━━━━━ DOCUMENT TEXT ━━━━━
A few months ago I took a beginning birding class from Let’s Go Birding! Although we learned about hummingbirds in the classroom, the field trip the following Saturday covered the gamut. Ever since I’ve enjoyed identifying the birds visiting our garden.
I have a nifty “Quick Guide” to commonly seen local birds to help me out. The illustrated guide gives a brief description of the bird’s size and coloring, along with the time of year they appear in your area. They’ve even provided a tiny box so you can check off the ones you’ve seen. Who can resist a little check box? Not me!
The Ana’s hummingbirds are here year round. We have three feeders to choose from, along with Mexican Sage, Abutilon, Raspberries and a few other flowers they enjoy. During nesting season the females also eat soft spiders and other small insects for protein.
I spotted a Lesser Goldfinch this morning in the triangle garden. This one is enjoying Bachelor Button seeds. I didn’t know before today that Bachelor Buttons and sunflowers are from the same family. They’re both members of the Asteraceae or Compositae family, a favorite of this tiny yellow bird.
Bewick’s Wrens eat the eggs, larvae, pupae, and adults of insects and other small invertebrates. They’ll occasionally eat seeds and fruit. I spied this one over the weekend on the back fence. Dropped fruit means lots of tiny fruit flies, so as soon as I cleared out with my camera, I’m sure a smorgasbord was under way.
So, what do blueberries and birds have in common? Absolutely nothing. I’m just delighted to have my first handful of blueberries flourishing in the garden.
━━━━━ RECORDS ━━━━━
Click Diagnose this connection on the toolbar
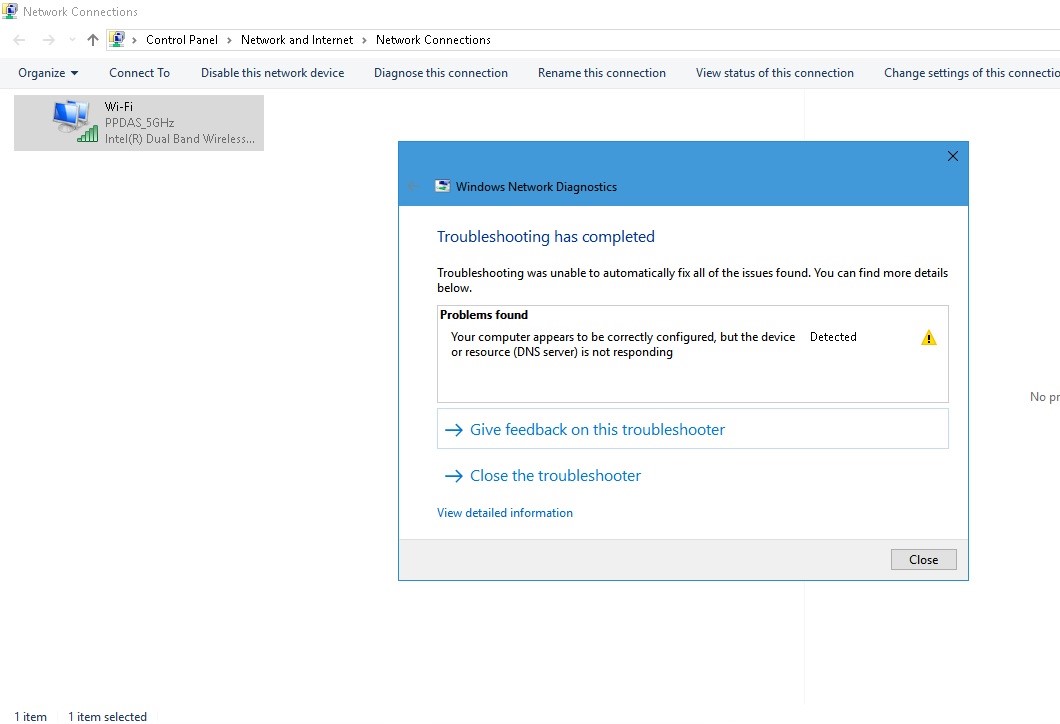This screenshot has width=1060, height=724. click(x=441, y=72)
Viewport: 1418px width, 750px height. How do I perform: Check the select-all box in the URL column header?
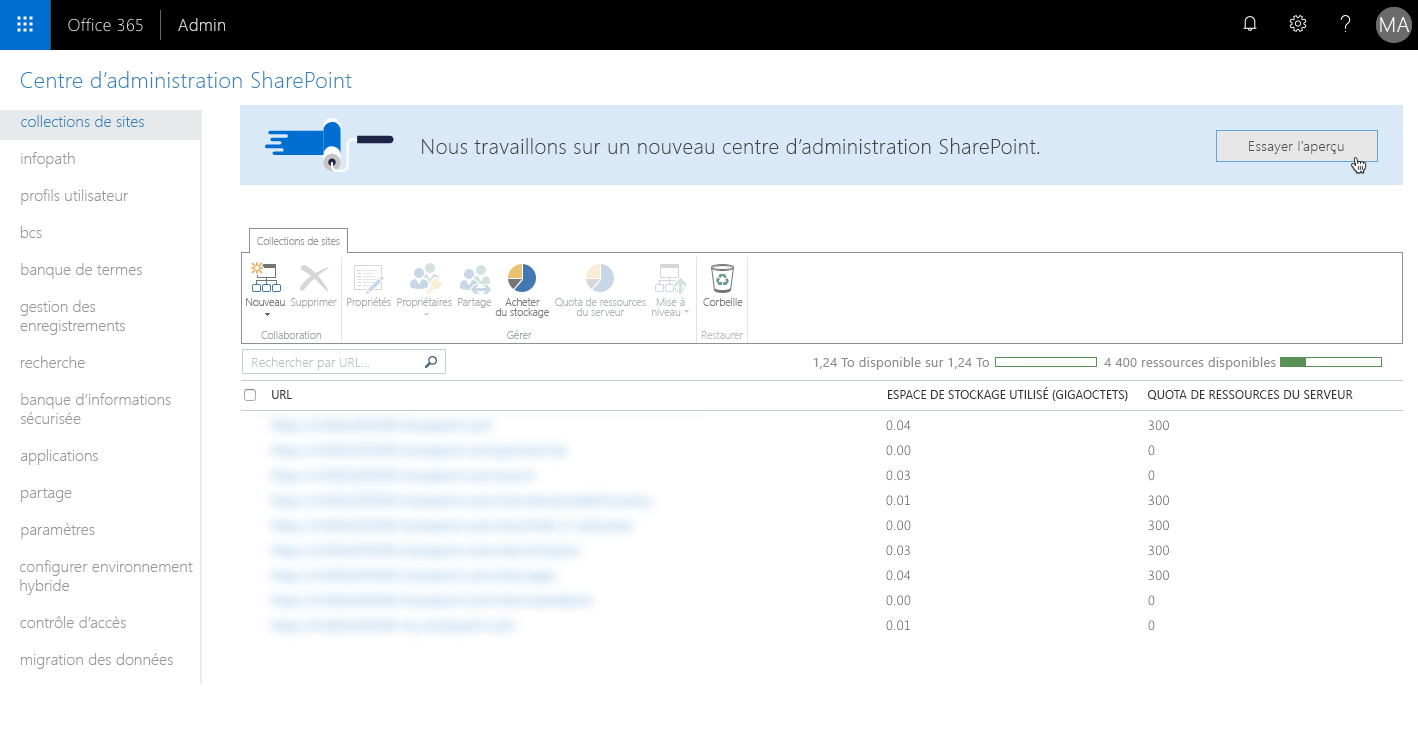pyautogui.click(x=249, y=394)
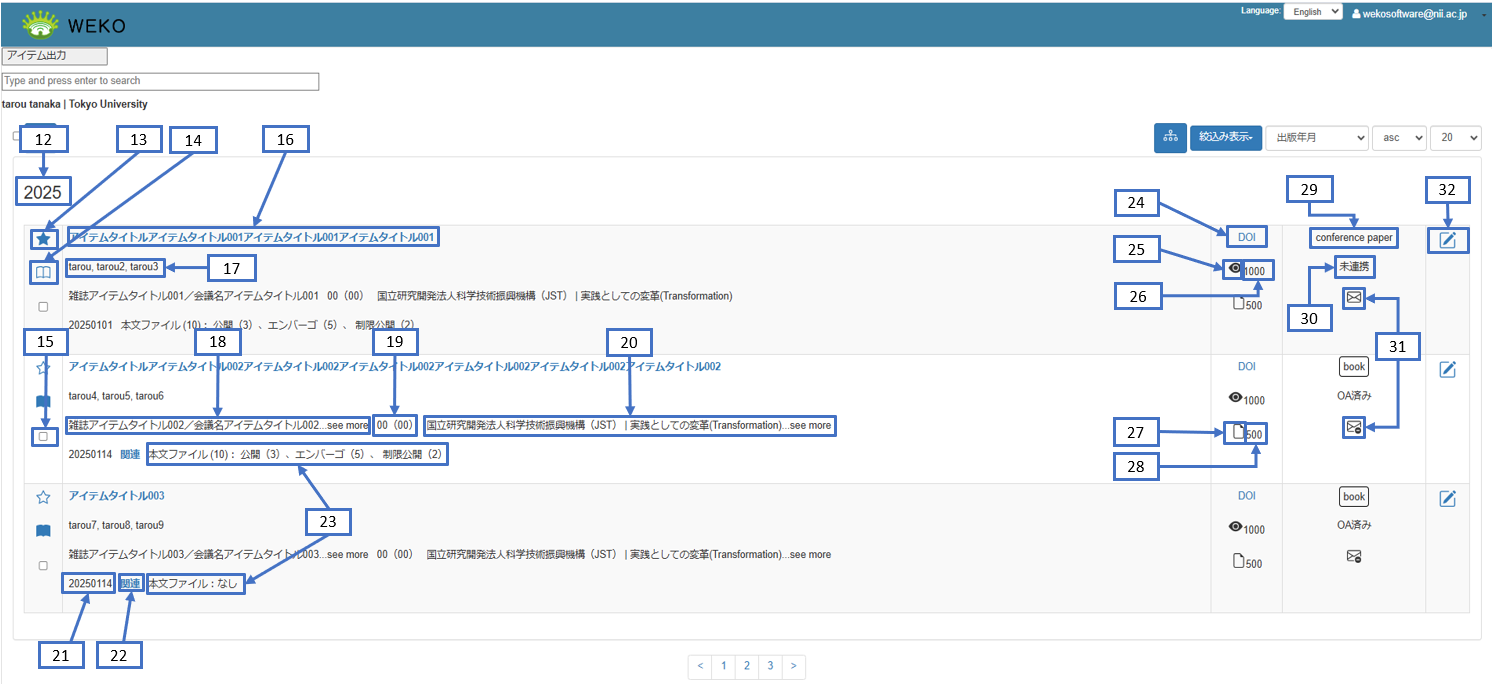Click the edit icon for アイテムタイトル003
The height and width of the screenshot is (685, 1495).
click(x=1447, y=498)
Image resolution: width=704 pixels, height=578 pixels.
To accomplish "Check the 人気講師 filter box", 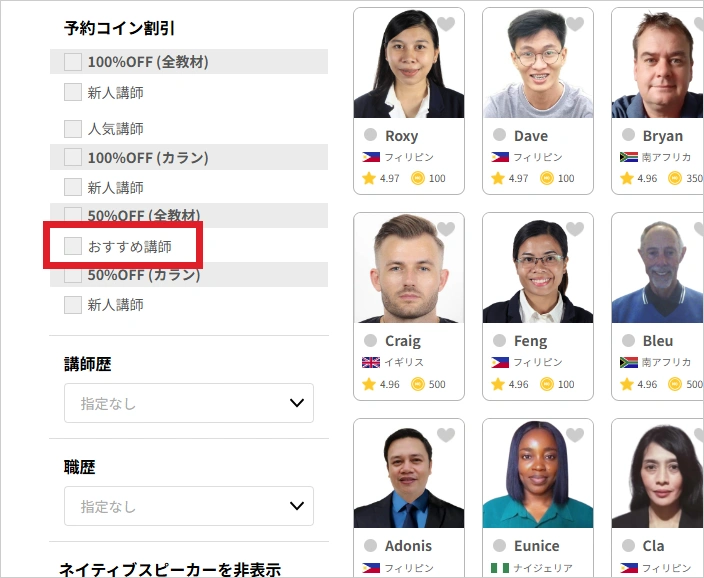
━━━━━
▸ **INSTRUCTIONS**:
**a.** Copy the birding text from "The Ana’s hummingbirds" up to and including "tiny yellow bird.", substituting "American Goldfinch" for "Lesser Goldfinch".
**b.** Name every bird species the birding text identifies in the garden.

▸ **PER-TASK ANSWERS**:
**a.**
The Ana’s hummingbirds are here year round. We have three feeders to choose from, along with Mexican Sage, Abutilon, Raspberries and a few other flowers they enjoy. During nesting season the females also eat soft spiders and other small insects for protein.
I spotted a American Goldfinch this morning in the triangle garden. This one is enjoying Bachelor Button seeds. I didn’t know before today that Bachelor Buttons and sunflowers are from the same family. They’re both members of the Asteraceae or Compositae family, a favorite of this tiny yellow bird.

**b.** Ana’s hummingbirds, Lesser Goldfinch, Bewick’s Wrens